In 2017, the COHERENT collaboration detected neutrinos emitted from the SNS through a long-seeking physics process named coherent elastic neutrino-nucleus scatterings (CEvNS) using a 14 kg CsI(Na) detector. A PMT was used as the light sensor in that detector. A serious background limiting its sensitivity was the Cherenkov radiation emitted from the PMT quartz window by charged particles. A switch from PMTs to SiPM arrays can be used to completely eliminate this background as SiPMs do not have a quartz window. In order to reduce the high dark count rate of SiPMs at room temperature, they need to be cooled, by liquid nitrogen to 77 K for convenience, or by a pulse-tube refrigerator to 40 K for the best light yield. The cryogenic operation calls for undoped crystals instead of doped ones, since the former at around 40∼77 K have about twice higher light yields than the latter at 300 K. Compared to the original CsI(Na) detector, the combination of the high photon-detection efficiency of SiPMs and the high light yield of undoped crystals, leads to at least an order of magnitude increase of the detectable CEvNS events, given a similar exposure.

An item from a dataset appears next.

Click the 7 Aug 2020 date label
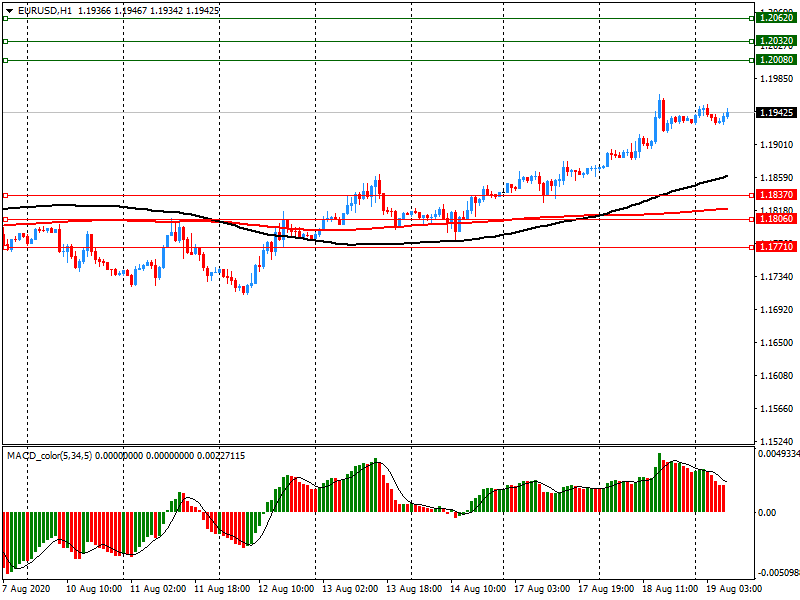This screenshot has height=600, width=800. [x=28, y=590]
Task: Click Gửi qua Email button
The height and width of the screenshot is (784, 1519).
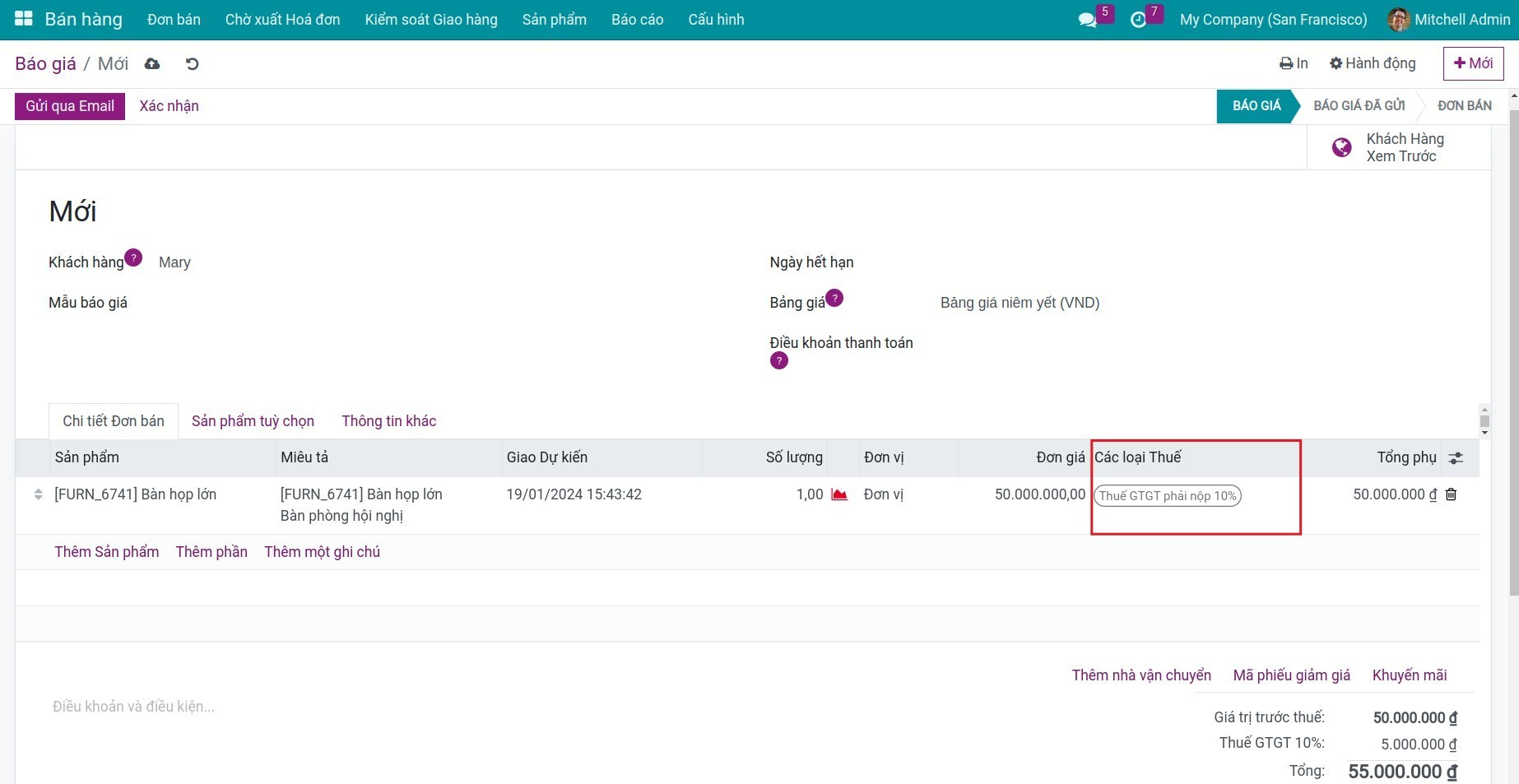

Key concepts of the proposed detector technology has been thoroughly verified at 77 K, including the cryogenic SiPM + undoped CsI combination, and the high light yield of the system. The QF has also been measured at 77 K at TUNL. The proposed study will extend the investigation down to 40 K, seeking for the operation temperature that maximize the performance. If successful, this study will be followed by the design of a ∼ 10 kg prototype detector operating at the SNS. Its sensitivities to the proposed dark matter and NSI searches have been proven to be very competitive in two published scientific papers and the latest COHERENT SNOWMASS Whitepaper.